Search methods for identification of studies

(1) ELECTRONIC DATABASES
Relevant trials will be identified from the Cochrane Skin Group's Trials Register, which contains the results of a comprehensive programme of ongoing hand searching of Dermatological Journals and Conference Proceedings. We shall also search the Cochrane Central Register of Controlled Trials (CENTRAL), MEDLINE (from 1966) and CINAHL (from 1982).

(a) Search strategy for MEDLINE (OVID):

(i) Search strategy to locate RCTs
We will not limit our search using specific filters for RCTs to identify studies.

(ii) Search strategy to locate specific areas of interest
the MeSH heading 'INFANT' OR the textwords 'baby' OR 'infant'
the MeSH heading 'RETINOIDS' OR the textwords 'Acetretin' OR 'Etretinate' OR 'Fenretinide' OR 'Isotretinoin' OR 'Retinaldehyde' OR 'Vitamin A' OR 'Tretinoin'
the MeSH heading 'DIAPER RASH' OR the textwords 'napkin rash' OR 'nappy rash' OR 'napkin dermatitis' OR 'diaper dermatitis'.

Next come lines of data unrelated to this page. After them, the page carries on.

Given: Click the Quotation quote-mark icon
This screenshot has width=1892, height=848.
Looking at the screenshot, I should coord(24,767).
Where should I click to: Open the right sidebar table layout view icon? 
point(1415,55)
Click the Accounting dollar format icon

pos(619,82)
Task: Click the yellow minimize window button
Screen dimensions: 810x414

(2) REFERENCES FROM PUBLISHED STUDIES
These with be checked for further trials.

(3) UNPUBLISHED LITERATURE
Unpublished, on‐going trials, and grey literature will be obtained via correspondence with authors and pharmaceutical companies.

(4) CONFERENCE PROCEEDINGS
Dermatology conference proceedings will be handsearched for further RCTs.

(5) LANGUAGE RESTRICTIONS
No language restrictions will be imposed.

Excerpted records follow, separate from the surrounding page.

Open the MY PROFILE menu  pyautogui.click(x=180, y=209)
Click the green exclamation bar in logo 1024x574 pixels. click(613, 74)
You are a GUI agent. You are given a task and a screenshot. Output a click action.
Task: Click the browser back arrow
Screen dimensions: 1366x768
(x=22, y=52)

Data collection and analysis

(1) STUDY SELECTION
Titles and abstracts identified from the searches will be checked by two of the reviewers. The full text of all studies of possible relevance will be obtained for independent assessment by two of the reviewers. Two reviewers will decide which trials fit the inclusion criteria, and record their methodological quality. Any disagreement will be resolved by discussion between the reviewers. If any data is missing from the trial reports attempts will be made to obtain that data by contacting the authors.

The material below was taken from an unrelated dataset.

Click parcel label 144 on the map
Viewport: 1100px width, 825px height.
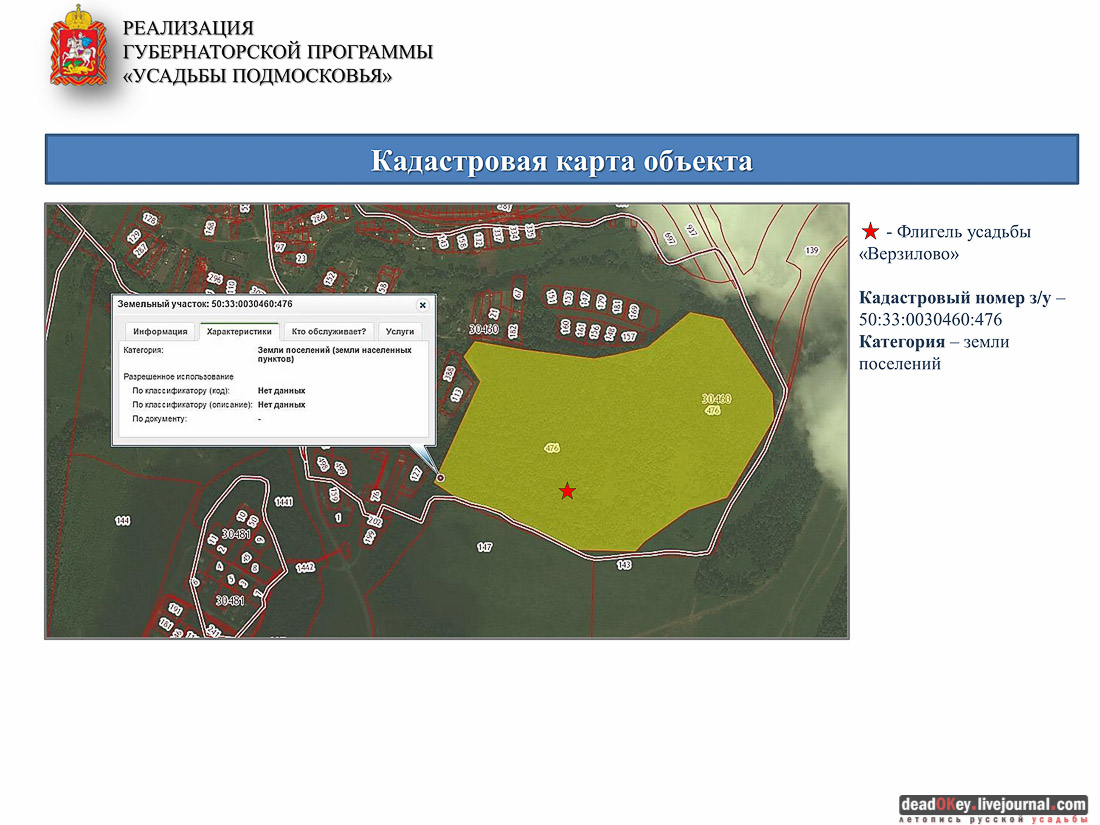point(123,521)

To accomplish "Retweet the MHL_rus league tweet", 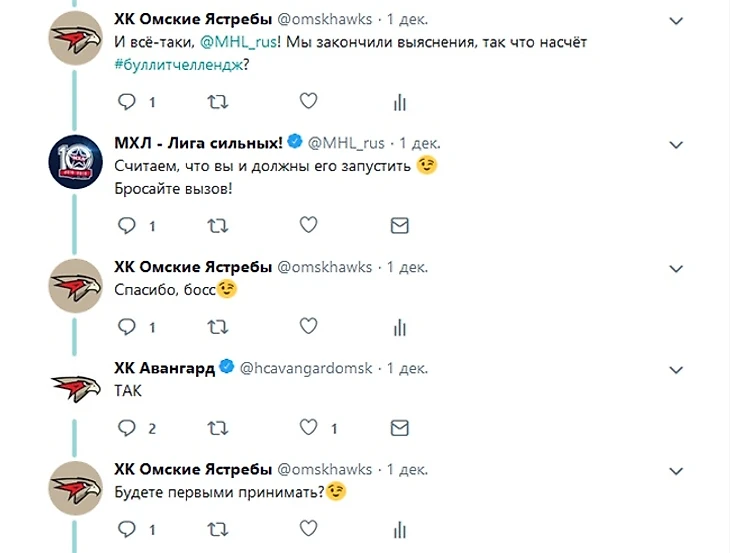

(2) ASSESSMENT OF METHODOLOGICAL QUALITY
Studies will be assessed using the following key criteria:
(a) randomisation (method of generation and concealment of allocation)
(b) masking (blinding of observers / participants to the treatment allocation)
(c) loss to follow‐up (presence of dropouts and withdrawals, and the analysis of these).

Each component will be categorised as adequate, unclear or inadequate according to Juni 2001.

Randomisation (allocation generation)
Adequate when the allocation sequence protects against biased allocation to the comparison groups

Randomisation (allocation concealment)
Adequate when the clinicians and participants are unaware of future allocations

Masking
Adequate when the outcome assessor is unaware of the allocation

Loss to follow‐up
Adequate when more than 80% of participants are followed up, and analysed in the groups to which they were originally randomised (intention to treat).

(3) DATA EXTRACTION
Data will be extracted independently by the reviewers. Differences will be resolved by discussion and consensus of the reviewers. If necessary, investigators will be contacted for additional information or data.

(4) ANALYSIS
If sufficient studies are identified and included in this review we will perform a sensitivity analysis based on the methodological quality of the studies.

For individual trials, where possible, mean differences (and 95% confidence intervals) will be reported for continuous variables such as duration of rash. For categorical outcomes such as 'resolution of rash', the pooled relative risk and risk difference (and 95% confidence intervals) will be reported.

For the meta‐analysis, where possible, weighted mean differences (and 95% confidence intervals) will be reported for continuous variables, and the relative risk and risk difference (and 95% confidence intervals) will be reported for categorical outcomes. A random effects model will be used.